Saved entries:
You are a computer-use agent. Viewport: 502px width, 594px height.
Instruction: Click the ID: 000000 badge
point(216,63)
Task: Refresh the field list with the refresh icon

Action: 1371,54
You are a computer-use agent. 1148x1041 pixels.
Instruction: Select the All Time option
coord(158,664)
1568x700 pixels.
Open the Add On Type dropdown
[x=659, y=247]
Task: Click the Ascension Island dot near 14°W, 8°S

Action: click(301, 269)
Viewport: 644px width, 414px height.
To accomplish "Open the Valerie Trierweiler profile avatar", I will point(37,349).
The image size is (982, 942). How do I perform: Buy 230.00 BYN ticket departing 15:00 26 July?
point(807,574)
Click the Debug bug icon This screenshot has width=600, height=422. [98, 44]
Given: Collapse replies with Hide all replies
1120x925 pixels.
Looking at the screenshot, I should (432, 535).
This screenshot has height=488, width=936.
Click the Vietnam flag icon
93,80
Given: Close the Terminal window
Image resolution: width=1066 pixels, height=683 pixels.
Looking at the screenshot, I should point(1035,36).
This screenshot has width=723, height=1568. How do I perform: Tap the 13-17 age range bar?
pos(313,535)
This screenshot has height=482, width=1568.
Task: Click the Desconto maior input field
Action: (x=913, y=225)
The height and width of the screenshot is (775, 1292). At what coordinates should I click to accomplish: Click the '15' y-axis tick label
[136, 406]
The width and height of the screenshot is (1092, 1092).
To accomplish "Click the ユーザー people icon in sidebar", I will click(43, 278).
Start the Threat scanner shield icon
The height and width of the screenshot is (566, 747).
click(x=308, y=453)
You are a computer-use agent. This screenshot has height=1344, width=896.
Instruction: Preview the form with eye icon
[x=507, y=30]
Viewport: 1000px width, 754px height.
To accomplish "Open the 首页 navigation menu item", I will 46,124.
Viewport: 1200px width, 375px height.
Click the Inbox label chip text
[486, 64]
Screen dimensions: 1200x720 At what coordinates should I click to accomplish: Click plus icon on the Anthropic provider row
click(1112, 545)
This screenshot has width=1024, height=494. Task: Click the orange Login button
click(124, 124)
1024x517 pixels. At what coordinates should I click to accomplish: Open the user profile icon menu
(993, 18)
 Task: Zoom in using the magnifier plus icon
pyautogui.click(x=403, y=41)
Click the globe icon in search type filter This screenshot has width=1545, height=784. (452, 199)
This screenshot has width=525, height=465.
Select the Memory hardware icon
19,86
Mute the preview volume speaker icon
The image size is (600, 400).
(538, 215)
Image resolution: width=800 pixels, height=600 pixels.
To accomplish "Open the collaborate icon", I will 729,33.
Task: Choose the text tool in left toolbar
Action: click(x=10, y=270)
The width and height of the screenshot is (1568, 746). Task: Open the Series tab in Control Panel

PROBLEM DESCRIPTION:
Please return the full set of records exactly as given above.

PROBLEM SOLUTION:
You are a computer-use agent. Viewport: 502px width, 594px height.
Instruction: Click the ID: 000000 badge
point(216,63)
Task: Refresh the field list with the refresh icon

Action: 1371,54
You are a computer-use agent. 1148x1041 pixels.
Instruction: Select the All Time option
coord(158,664)
1568x700 pixels.
Open the Add On Type dropdown
[x=659, y=247]
Task: Click the Ascension Island dot near 14°W, 8°S

Action: click(301, 269)
Viewport: 644px width, 414px height.
To accomplish "Open the Valerie Trierweiler profile avatar", I will point(37,349).
The image size is (982, 942). How do I perform: Buy 230.00 BYN ticket departing 15:00 26 July?
point(807,574)
Click the Debug bug icon This screenshot has width=600, height=422. [98, 44]
Given: Collapse replies with Hide all replies
1120x925 pixels.
Looking at the screenshot, I should (432, 535).
This screenshot has height=488, width=936.
Click the Vietnam flag icon
93,80
Given: Close the Terminal window
Image resolution: width=1066 pixels, height=683 pixels.
Looking at the screenshot, I should point(1035,36).
This screenshot has width=723, height=1568. How do I perform: Tap the 13-17 age range bar?
pos(313,535)
This screenshot has height=482, width=1568.
Task: Click the Desconto maior input field
Action: (x=913, y=225)
The height and width of the screenshot is (775, 1292). At what coordinates should I click to accomplish: Click the '15' y-axis tick label
[136, 406]
The width and height of the screenshot is (1092, 1092).
To accomplish "Click the ユーザー people icon in sidebar", I will click(43, 278).
Start the Threat scanner shield icon
The height and width of the screenshot is (566, 747).
click(x=308, y=453)
You are a computer-use agent. This screenshot has height=1344, width=896.
Instruction: Preview the form with eye icon
[x=507, y=30]
Viewport: 1000px width, 754px height.
To accomplish "Open the 首页 navigation menu item", I will 46,124.
Viewport: 1200px width, 375px height.
Click the Inbox label chip text
[486, 64]
Screen dimensions: 1200x720 At what coordinates should I click to accomplish: Click plus icon on the Anthropic provider row
click(1112, 545)
This screenshot has width=1024, height=494. Task: Click the orange Login button
click(124, 124)
1024x517 pixels. At what coordinates should I click to accomplish: Open the user profile icon menu
(993, 18)
 Task: Zoom in using the magnifier plus icon
pyautogui.click(x=403, y=41)
Click the globe icon in search type filter This screenshot has width=1545, height=784. (452, 199)
This screenshot has width=525, height=465.
Select the Memory hardware icon
19,86
Mute the preview volume speaker icon
The image size is (600, 400).
(538, 215)
Image resolution: width=800 pixels, height=600 pixels.
To accomplish "Open the collaborate icon", I will 729,33.
Task: Choose the text tool in left toolbar
Action: click(x=10, y=270)
The width and height of the screenshot is (1568, 746). Task: Open the Series tab in Control Panel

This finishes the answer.